Though he was not officially dismissed from his post, Rhegius returned home briefly to Langenargen before proceeding to Hall in the Tyrol, where he would serve as preacher until late 1523. Like Augsburg, he left the pulpit suspected of preaching evangelical doctrine. At roughly the same time, however, the city council in Augsburg invited him back to serve as preacher at the Carmelite church of St. Anne, where he would remain until 1530. During this period, Rhegius made his Protestant ideas known and preached them regularly from the pulpit. His earliest theological works of this period, treatises on Scripture and the Apostles’ Creed were more oblique, but by 1526 he wrote a defense of Protestant doctrine against charges that it was novel, entitled Nova doctrina. He brought these theological convictions to bear upon his pastoral practice and his personal life, as well. As preacher, he led the first Protestant mass in Augsburg in 1525. Earlier that year, he also married—the same month as Luther wed Katherine von Bora, no less. In 1529, he penned Seelenartznei, a pastoral manual for evangelical clergy on comfort for the sick and the dying.

Rhegius was soon conscripted into the broader political and theological debates within Protestantism. His entre concerned the rise of the Anabaptists, whom he opposed. He wrote three works against them in 1527 and 1528. He also found himself torn between the Eucharistic theologies of Luther and Zwingli. A humanist by training, he took a conciliatory approach to theology, seeking to find room for disagreement amongst fellow Protestants. Consequently, he argued that differences in the Eucharist should take a subordinate role to agreement on the gospel, a position which led him to neutrality over the 1529 Marburg Colloquy. His peacemaking efforts earned for him a friend in Philip of Hesse, which would prove profitable to the Protestant cause at the Diet of Augsburg in 1530. Not only did Rhegius collaborate on the drafting of the Augsburg Confession, but he was also able to convince Philip of Hesse to the sign the document, an important move for the Protestant party.
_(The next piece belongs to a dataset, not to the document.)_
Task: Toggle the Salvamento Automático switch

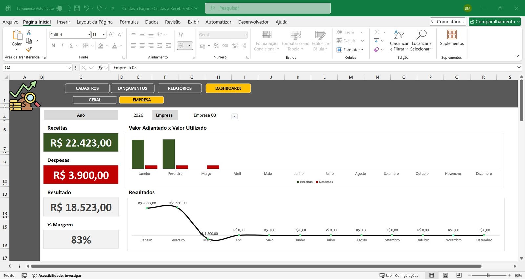Action: click(x=63, y=8)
After the conclusion of the Diet of Augsburg, Rhegius finally met Luther at Coburg and the encounter would prove formative for the remainder of his career, as he became increasingly more committed to the Lutheran vision of theology and reform. He would stay active in broader Protestant circles, later contributing his signature to both Luther’s Smalcald Articles and Melanchthon’s Treatise on Power and the Primacy of the Pope in 1537 at the Schmalkalden assembly. Following the 1530 Reichstag, however, Rhegius chose to leave the politically contentious Augsburg to aid in bringing about reform in the duchy of Lünberg under Duke Ernst. With tensions rising over acceptance of the Protestant confession in Augsburg, he opted to join Duke Ernst’s efforts in Lower Saxony and moved to Celle later in 1530. From there until the end of his life, Rhegius would serve as the superintendent of Lüneberg. He helped reform monasteries, visited churches throughout the duchy, wrote church orders (one for Lüneberg, one for Hannover), and steadily led the introduction of Protestant reform, first at Lüneberg in 1531 and then at Hannover between 1535 and 1537.
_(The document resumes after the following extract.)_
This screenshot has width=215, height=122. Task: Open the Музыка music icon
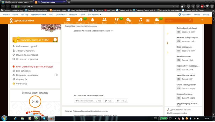pos(140,20)

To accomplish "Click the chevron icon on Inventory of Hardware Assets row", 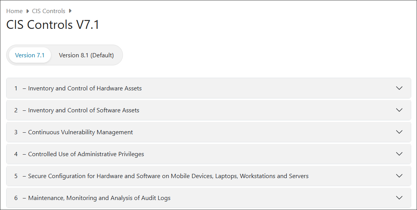I will click(399, 88).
Rhegius continued to practice conciliation in ecclesiastical and political affairs, most notably by urging toleration of the Jews in Braunschweig. His crowning achievement of the period, however, was a handbook for preachers he first published in Latin in 1535, and a year later in German. The Formulae quaedam caute served as a theological confession of Protestant doctrine that would help preachers craft evangelical sermons, but also introduce the Reformation to their hearers. Serving the dual purpose of pastoral manual and doctrinal statement, it was incorporated into later church orders in Lower Saxony (Lüneberg and Braunschweig-Wolfenbüttel), reprinted repeatedly both during Rhegius’s life and after his death, and translated into numerous other languages, including Polish and Swedish. After attending the religious colloquy at Hagenau in 1540, he would return ill and never recover, dying on May 27, 1541 in Celle.